Cet article est proposé par Caroline Milenkovic Messin, grimpeuse et naturopathe spécialisée dans l’accompagnement des sportifs de montagne.
Sources
(1) Westerterp-Plantenga M, Diepvens K, Joosen AM, Bérubé-Parent S, Tremblay A. Metabolic effects of spices, teas, and caffeine. Physiol Behav. 2006 Aug 30;89(1):85-91. doi: 10.1016/j.physbeh.2006.01.027. Epub 2006 Mar 30. PMID: 16580033.
(2) Muir AH, Robb R, McLaren M, Daly F, Belch JJ. The use of Ginkgo biloba in Raynaud’s disease: a double-blind placebo-controlled trial. Vasc Med. 2002;7(4):265-7. doi: 10.1191/1358863x02vm455oa. PMID: 12710841.

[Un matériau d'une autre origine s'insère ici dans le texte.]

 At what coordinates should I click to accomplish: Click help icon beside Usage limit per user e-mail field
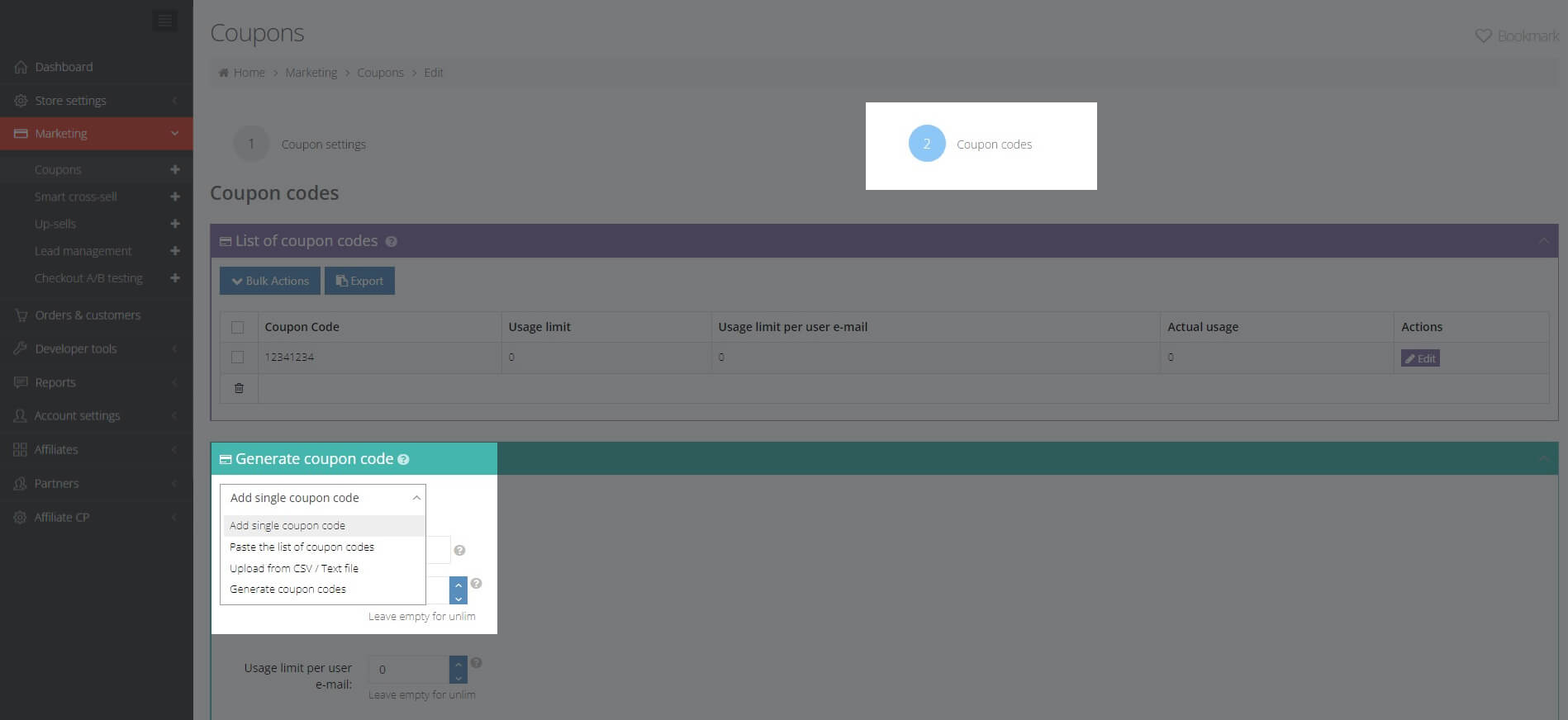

(3) Choi WS, Choi CJ, Kim KS, Lee JH, Song CH, Chung JH, Ock SM, Lee JB, Kim CM. To compare the efficacy and safety of nifedipine sustained release with Ginkgo biloba extract to treat patients with primary Raynaud’s phenomenon in South Korea; Korean Raynaud study (KOARA study). Clin Rheumatol. 2009 May;28(5):553-9. doi: 10.1007/s10067-008-1084-9. Epub 2009 Jan 22. PMID: 19159999.
(4) Jung F, Mrowietz C, Kiesewetter H, Wenzel E. Effect of Ginkgo biloba on fluidity of blood and peripheral microcirculation in volunteers. Arzneimittelforschung. 1990 May;40(5):589-93. PMID: 2383302.
(5) Kiesewetter H, Jung F, Pindur G, Jung EM, Mrowietz C, Wenzel E. Effect of garlic on thrombocyte aggregation, microcirculation, and other risk factors. Int J Clin Pharmacol Ther Toxicol. 1991 Apr;29(4):151-5. PMID: 2071264.
(6) Jung EM, Jung F, Mrowietz C, Kiesewetter H, Pindur G, Wenzel E. Influence of garlic powder on cutaneous microcirculation. A randomized placebo-controlled double-blind cross-over study in apparently healthy subjects. Arzneimittelforschung. 1991 Jun;41(6):626-30. PMID: 1930351.